Provided material —
========================================
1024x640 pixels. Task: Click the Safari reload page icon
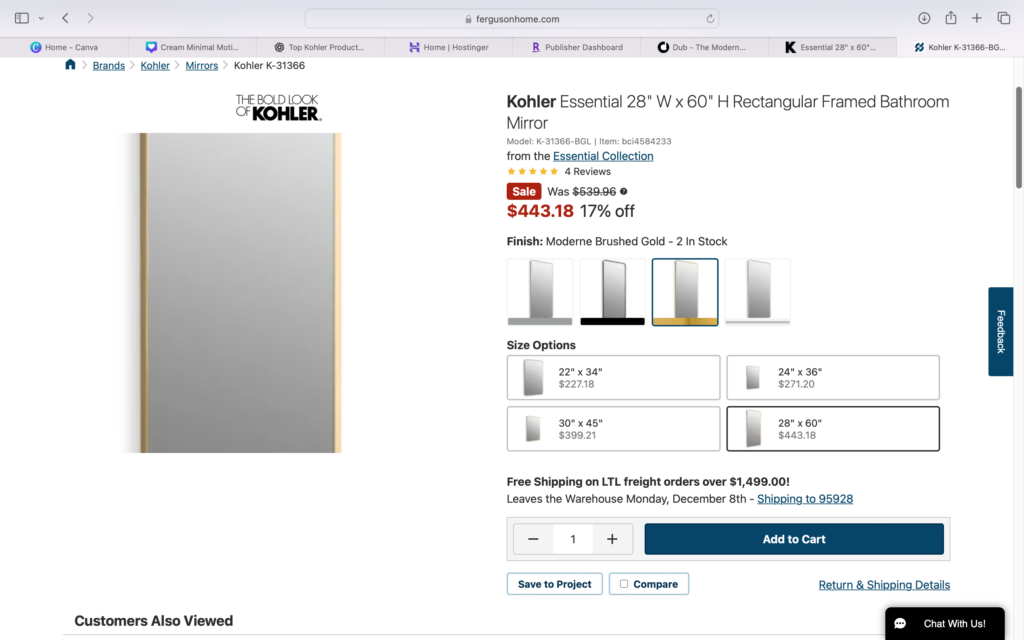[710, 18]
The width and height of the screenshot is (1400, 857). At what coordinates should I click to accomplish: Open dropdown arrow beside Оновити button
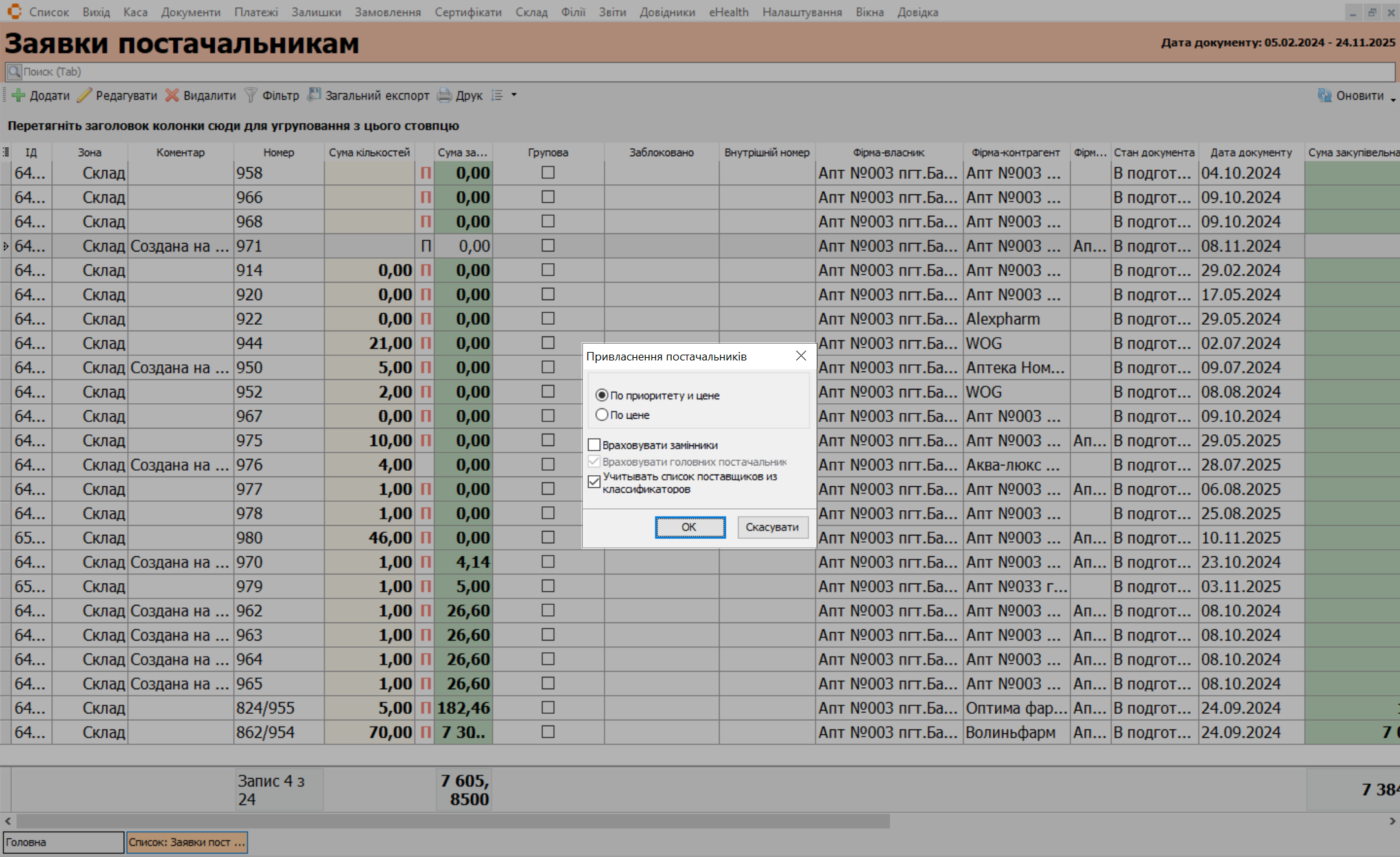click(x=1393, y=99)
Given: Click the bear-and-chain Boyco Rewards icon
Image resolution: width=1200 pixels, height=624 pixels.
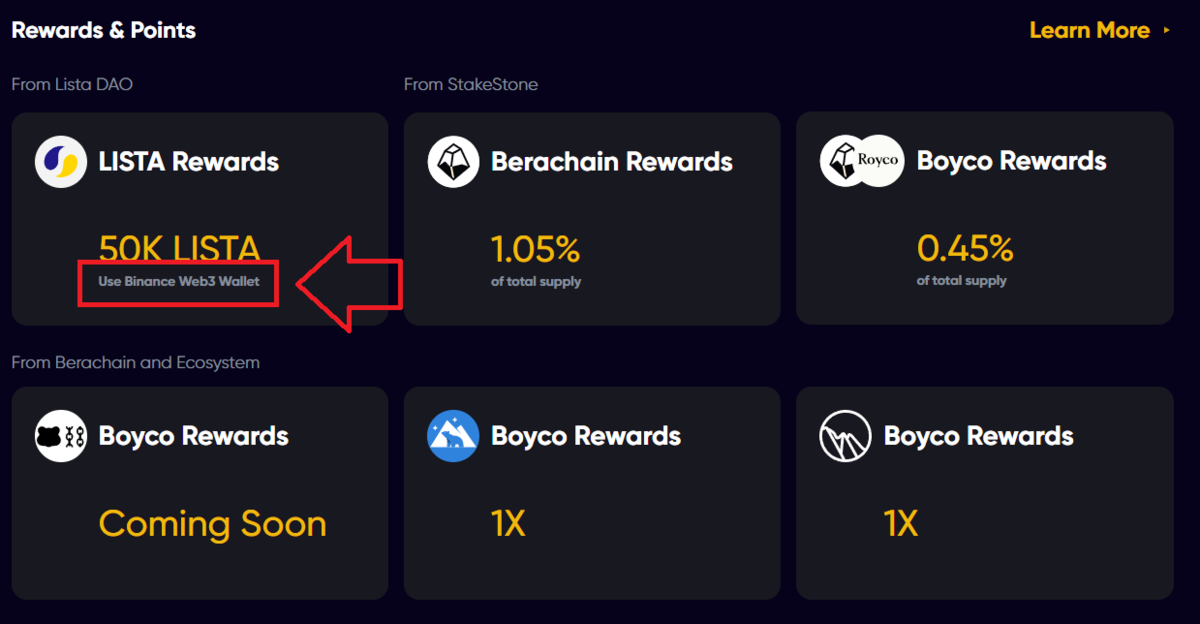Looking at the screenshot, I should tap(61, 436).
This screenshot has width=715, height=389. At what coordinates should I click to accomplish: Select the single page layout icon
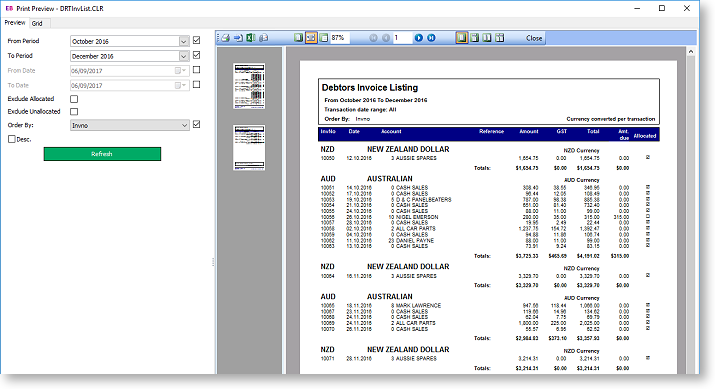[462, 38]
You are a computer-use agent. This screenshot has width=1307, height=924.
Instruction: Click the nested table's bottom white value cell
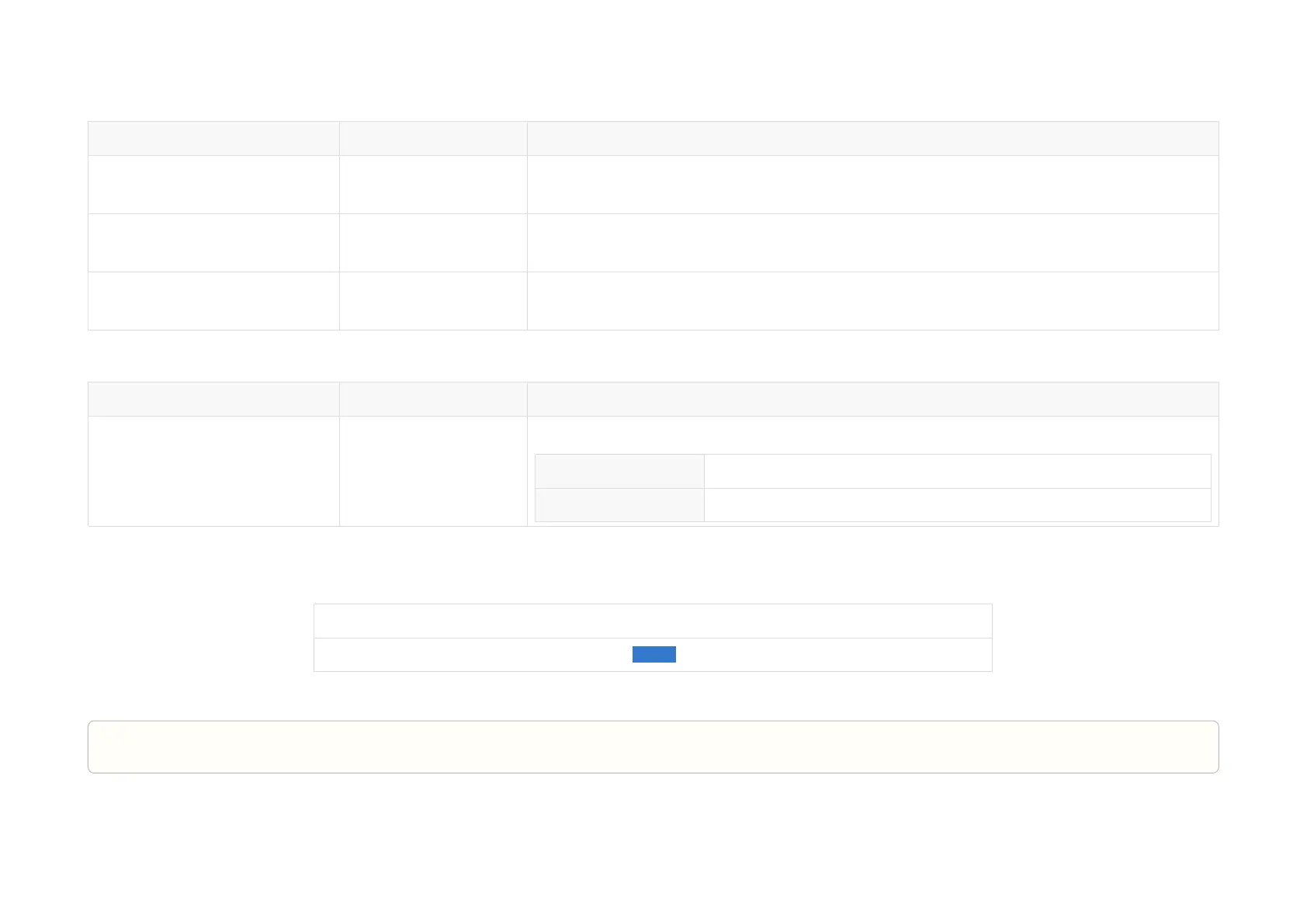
========================================
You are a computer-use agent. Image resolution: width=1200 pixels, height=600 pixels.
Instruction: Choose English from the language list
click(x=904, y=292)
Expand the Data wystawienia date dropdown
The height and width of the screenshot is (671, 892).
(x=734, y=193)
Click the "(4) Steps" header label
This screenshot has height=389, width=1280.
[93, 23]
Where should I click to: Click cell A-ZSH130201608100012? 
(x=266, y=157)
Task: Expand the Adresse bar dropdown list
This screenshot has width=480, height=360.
========================================
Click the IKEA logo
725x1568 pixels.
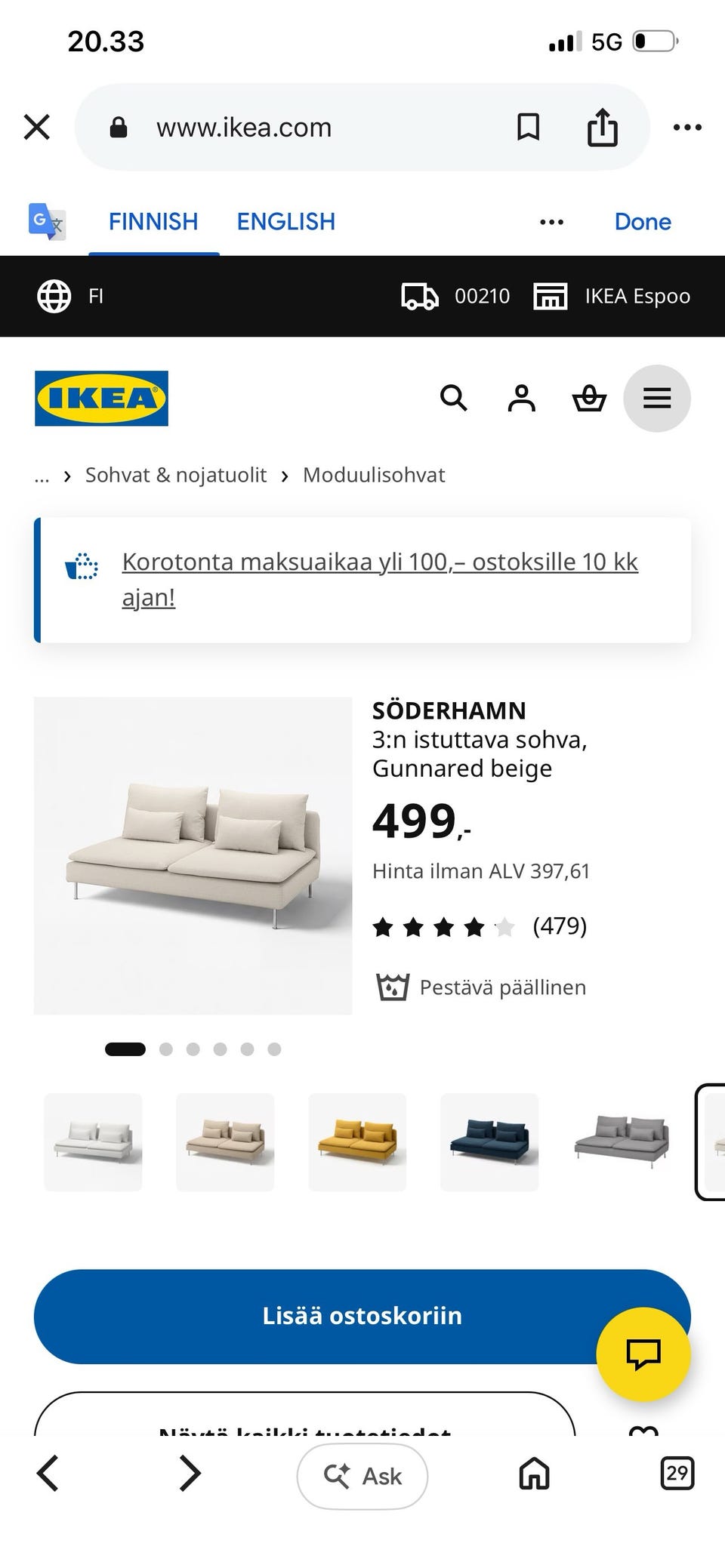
========================================
Your task — Render everything in the records from the line containing "Task: Expand the Adresse bar dropdown list" down to the line containing "This screenshot has width=480, height=360." as a Markdown table with the columns Row and Line, leaving out blank lines.

Written solution —
| Row | Line |
|---|---|
| 1 | Task: Expand the Adresse bar dropdown list |
| 2 | This screenshot has width=480, height=360. |